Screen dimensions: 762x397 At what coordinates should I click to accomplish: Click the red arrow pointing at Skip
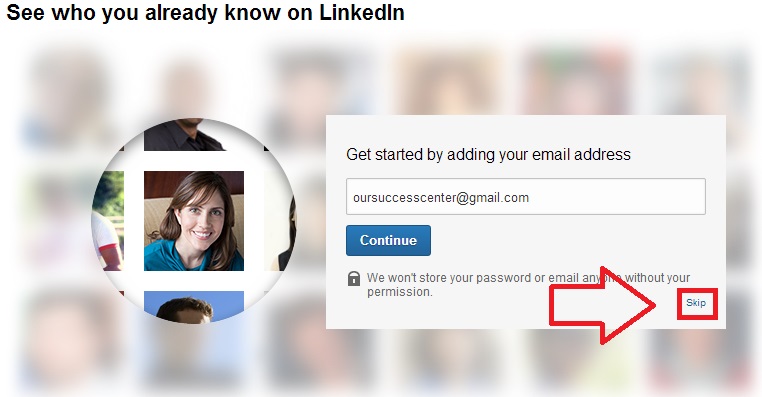click(x=602, y=306)
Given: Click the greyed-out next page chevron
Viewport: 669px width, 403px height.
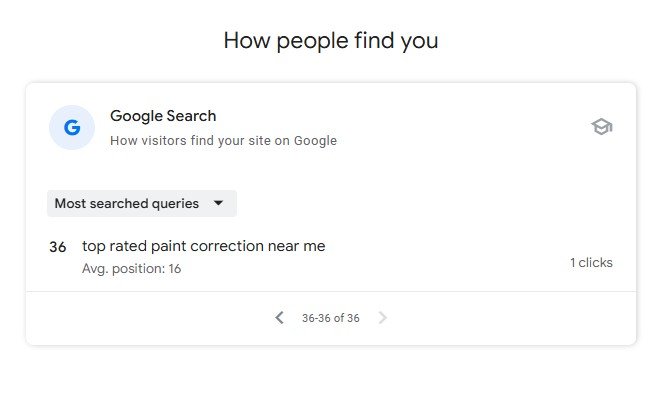Looking at the screenshot, I should click(382, 318).
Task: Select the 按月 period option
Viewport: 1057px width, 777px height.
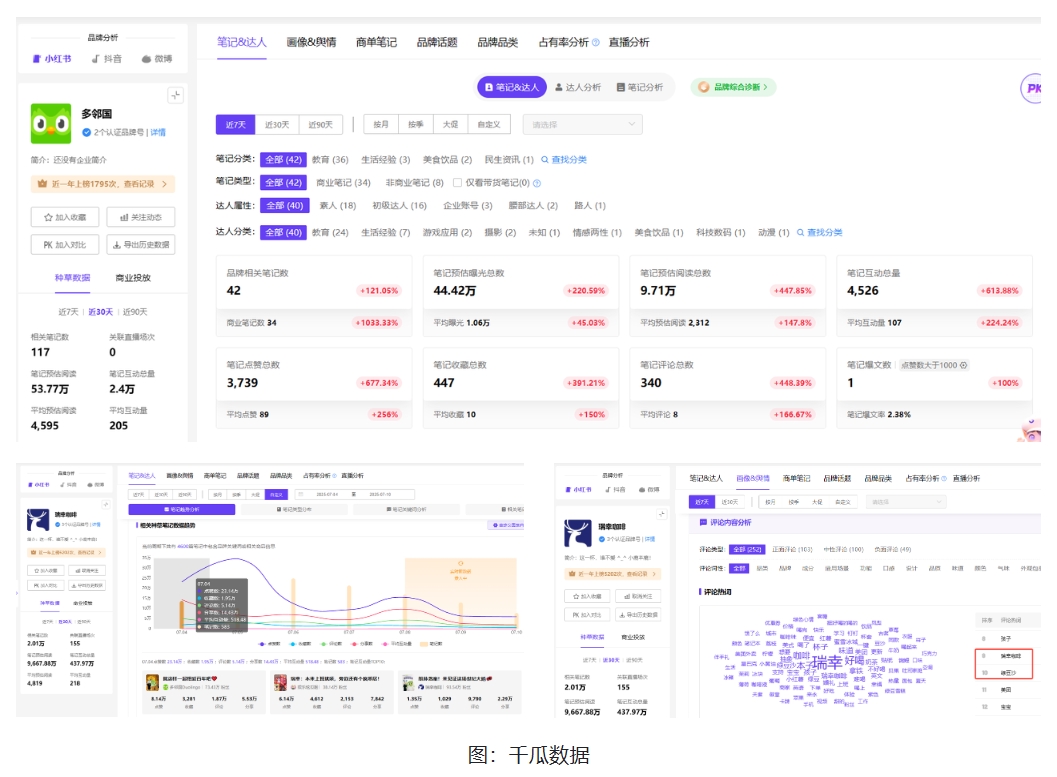Action: [381, 125]
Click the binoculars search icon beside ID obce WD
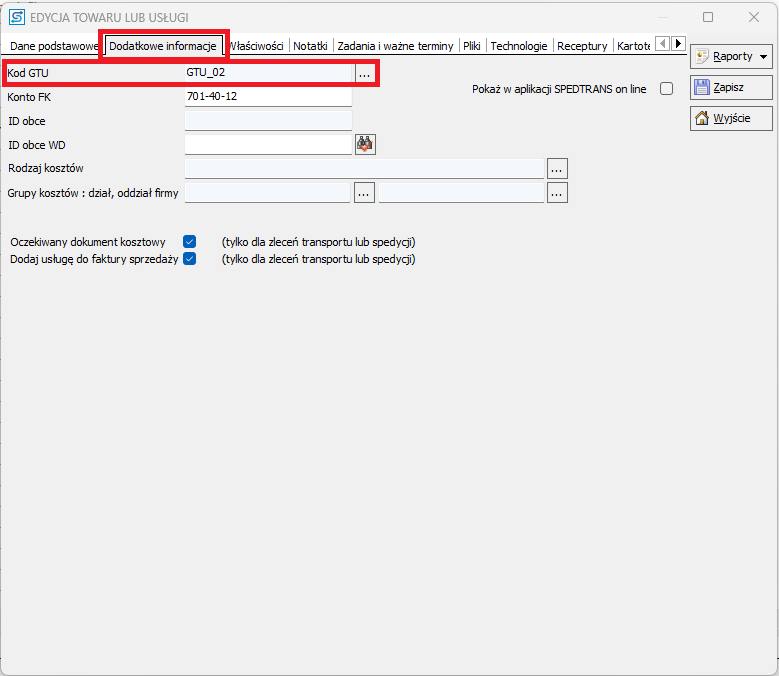Screen dimensions: 779x676 pos(365,145)
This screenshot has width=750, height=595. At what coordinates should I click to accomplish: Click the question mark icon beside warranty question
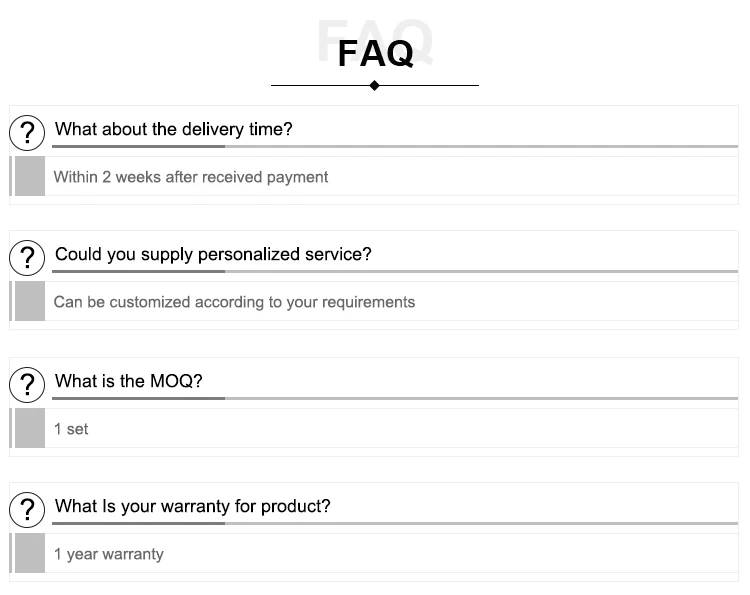point(27,509)
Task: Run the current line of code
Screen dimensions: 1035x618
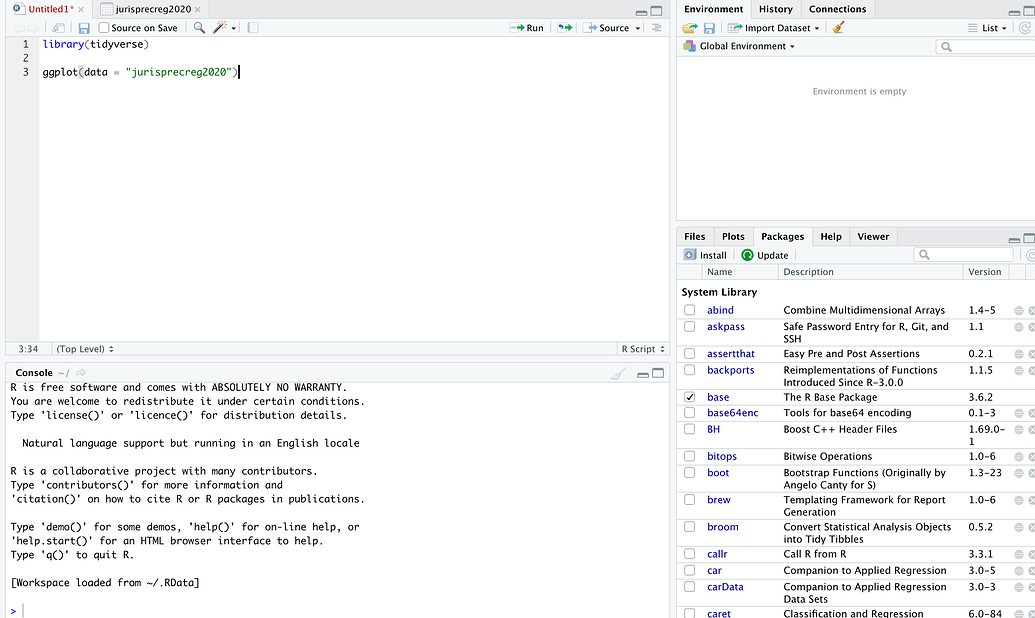Action: 526,28
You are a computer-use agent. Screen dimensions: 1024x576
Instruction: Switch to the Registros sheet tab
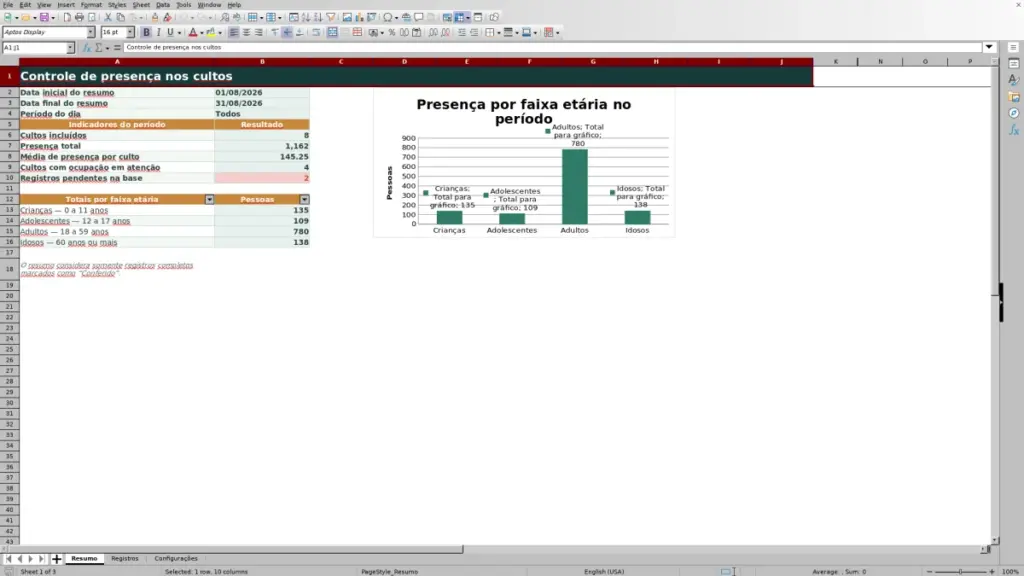coord(125,558)
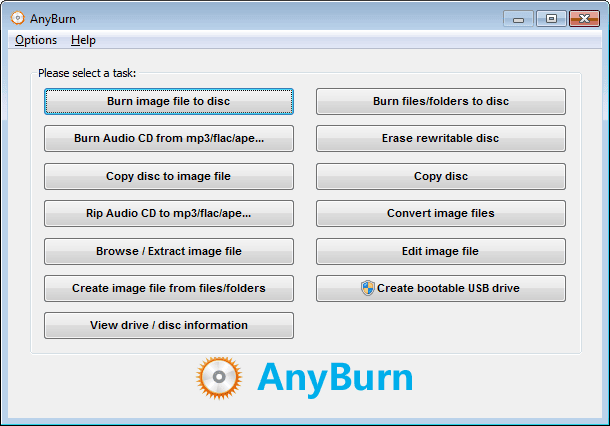Choose Create image file from files/folders
610x426 pixels.
[169, 288]
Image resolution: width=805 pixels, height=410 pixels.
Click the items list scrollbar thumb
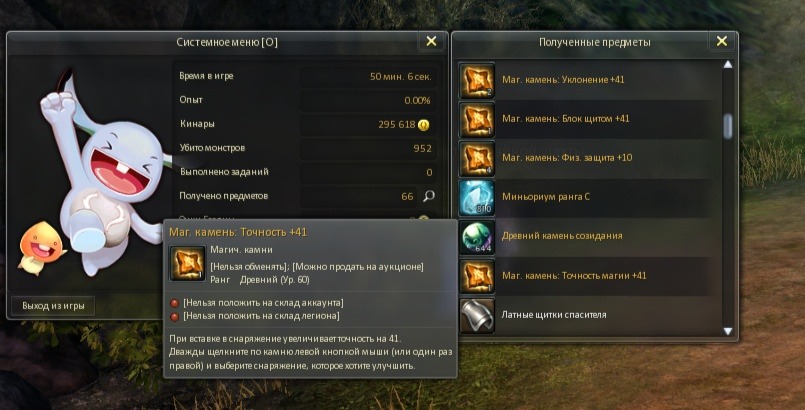[727, 126]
-=-=-=-=-
- _Problem to solve_: From the lines above, copy those that contain the word "Task".

- _Completed exercise_:
Task: Select the 按月 period option
Task: Run the current line of code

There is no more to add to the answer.